В Москве накануне отъезда я спросил Мейерхольда:

– Скажи, Всеволод, сколько страниц должно быть в пьесе?

– Чем меньше, тем лучше! – ответил он. – Если бы Шекспир писал покороче, его бы непременно взяли живым на небо. А его похоронили в земле. Это в наказание за слишком длинные трагедии и комедии.

– Отвечай-ка, Всеволод, делово: сколько должно быть страниц в пьесе?

– Ты пишешь комедию или трагедию?

– Комедию. А чтобы подразнить гусей, как говорит Есенин, назову ее фарсом.

– Дразни, дразни. Я это люблю.

– На библейский сюжет.

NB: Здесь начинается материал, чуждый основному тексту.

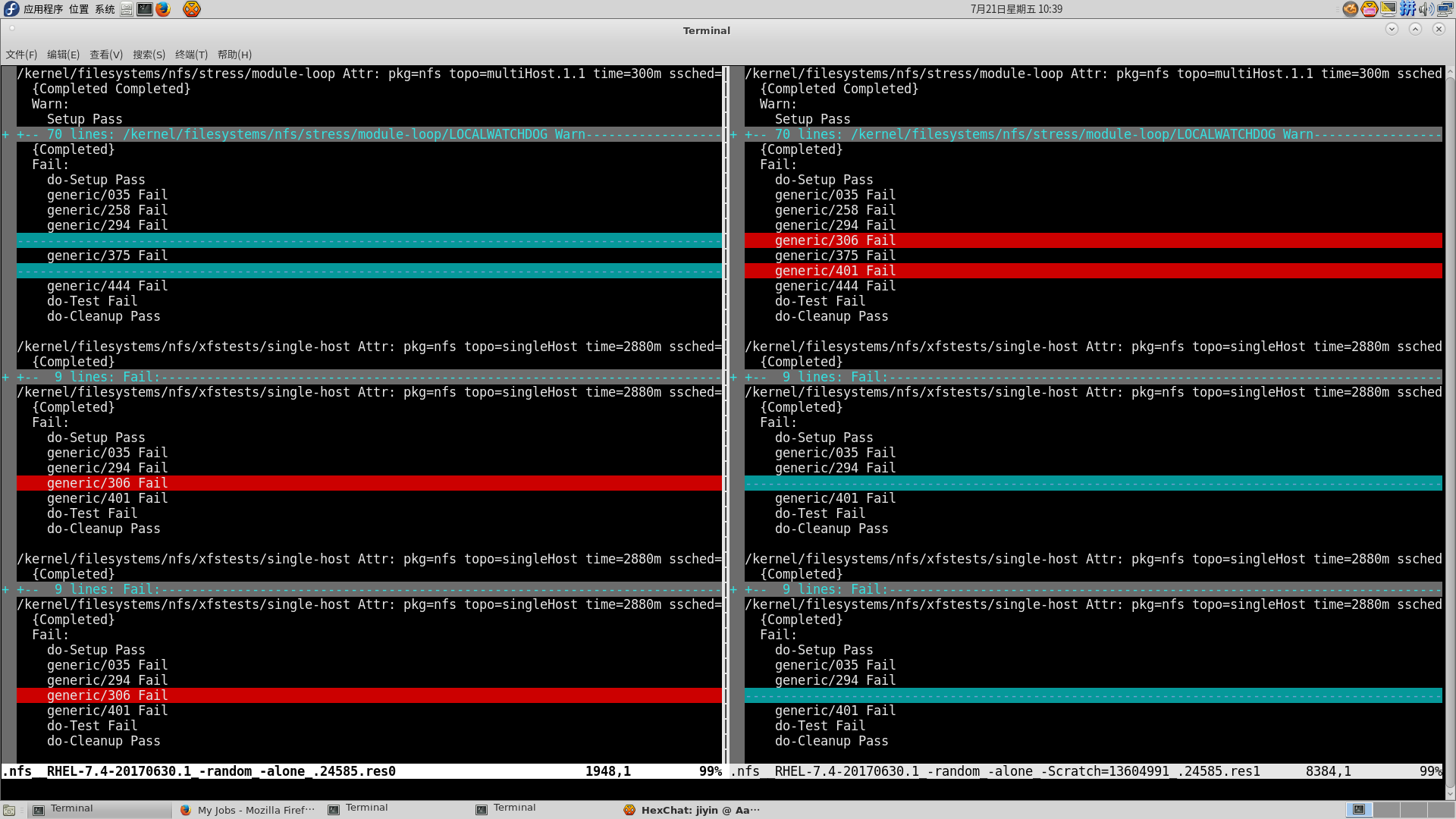Click the display settings tray icon
Image resolution: width=1456 pixels, height=819 pixels.
coord(1389,9)
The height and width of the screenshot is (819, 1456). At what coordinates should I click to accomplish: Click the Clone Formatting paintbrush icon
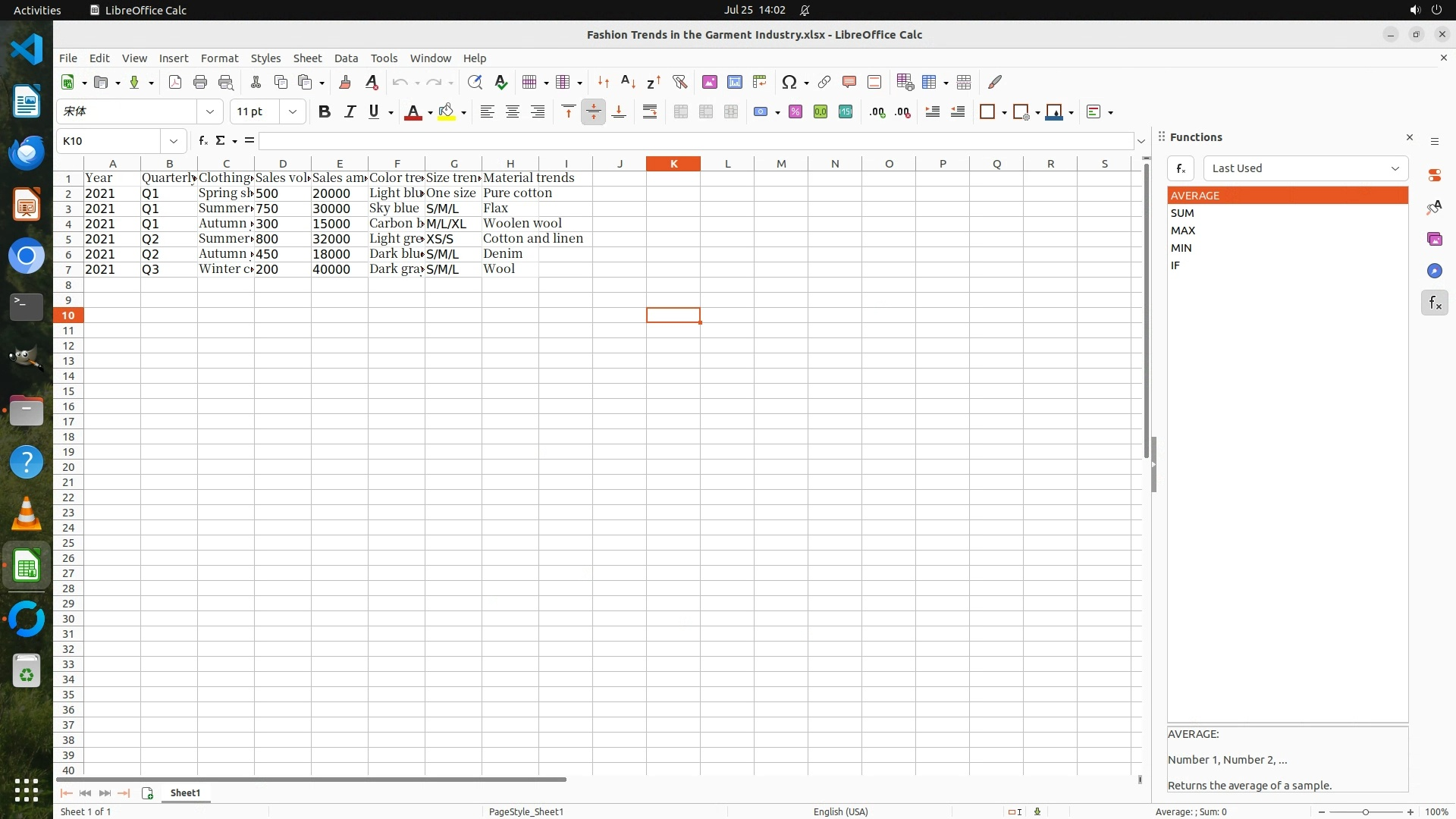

Парочка сластолюбивых старичков, парочка ханжей, подглядывала за купающейся Сусанной. И влипла эта парочка. А чтобы выйти сухими из воды, старички сами затеяли суд над пышноволосой «соблазнительницей». Апророк Даниил, воспылав страстью к пышнотелой, стал ее блестящим адвокатом… У нас ведь тоже развелось немало ханжей.

– Значит, пьеса об этом.

– Да. Огонь по ханжам.

– Прелестно!.. Фарс?

– Комедия.

– Фарс, фарс, фарс!

– Ну? Сколько же требуется страниц?

– Семьдесят! На «Ундервуде». Через два интервала. – И добавил: – Если ты пишешь пьесу для меня.

– Нет, для Таирова.

Мейерхольд задрал, свой сиранодебержераковский нос и презрительно фыркнул:

– Пф-ф! Для Таирова! Для этого фармацевта!.. Пф-ф! Он тебе накрутит пилюльки из твоей пьесы. Такие красивень кие пилюльки, что ты, брат, сразу вылечишься от любви к нему.

Не собираясь ссориться с Мейерхольдом, я уточнил:

– Верней, не для Таирова, а для Никритиной.

– Ага.

– Ясно, Всеволод?

– Ага.

Он понял меня и оправдал, так как сам в то время уже ставил спектакли для Зинаиды Райх, своей жены.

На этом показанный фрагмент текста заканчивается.